Nothing else on the road looks like it. It’s small and bulbous but efficient and sure-footed. Its headlights poke out above the hood like a crocodile’s eyes breaking the surface of the water. Some might call it a playful look, others regard it as downright ugly. Its 1.6-liter direct-injected inline-4 turbo puts out 188-hp. Paired with a 6-speed manual transmission, some might even say the Juke is a fun, spirited drive. With the standard CVT transmission, though, it’s like piloting a car propelled by rubber bands.
As I always like to say, 188-hp is OK. But 485 is better.

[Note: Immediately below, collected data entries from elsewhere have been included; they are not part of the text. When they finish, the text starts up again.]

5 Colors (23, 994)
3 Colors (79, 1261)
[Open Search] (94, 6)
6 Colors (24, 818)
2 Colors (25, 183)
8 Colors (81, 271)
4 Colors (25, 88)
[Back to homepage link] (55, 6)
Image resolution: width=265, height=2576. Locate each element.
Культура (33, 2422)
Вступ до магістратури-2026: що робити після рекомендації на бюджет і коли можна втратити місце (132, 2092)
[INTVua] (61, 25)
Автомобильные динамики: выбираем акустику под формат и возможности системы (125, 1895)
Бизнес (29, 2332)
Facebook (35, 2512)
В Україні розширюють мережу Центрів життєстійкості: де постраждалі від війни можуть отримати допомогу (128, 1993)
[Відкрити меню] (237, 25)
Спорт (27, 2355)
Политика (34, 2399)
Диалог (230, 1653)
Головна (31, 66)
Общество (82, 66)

Introducing the Nissan Juke-R: a vehicle all automakers should imitate at least once.
To be clear, the Juke-R is not a production vehicle sanctioned by Nissan. In fact, execs there don’t like the idea one bit. The super-ute is more of an experiment to see what would happen if a supercar’s insides were stuffed into a small sub-$20,000 crossover, or if it could even be done. In this case, the Nissan GT-R’s 485-hp 3.8-liter V-6 twin turbo engine was stuffed into the Juke’s engine bay, along with the supercar’s suspension bits and transmission. It all combines for a 0-60 time of 3.2 seconds and a 160-mph top speed.
So that answers the question of if such craziness can be done. Should it be done? Of course!
Take the new Dodge Dart we wrote about yesterday. It will come with a choice of 4-cylinder engines, but why not make a one-off, or even a special edition, featuring the 4.7-liter 433-hp engine from the Maserati Gran Turismo? Dodge and Maserati both belong to FIAT and surely a good tuning house could make the adjustments needed to wedge the superbeast engine in there somehow. Call it the modern Dodge Dart Swinger and watch the free media coverage explode.
What other small cars would be a good fit for a massively fast engine?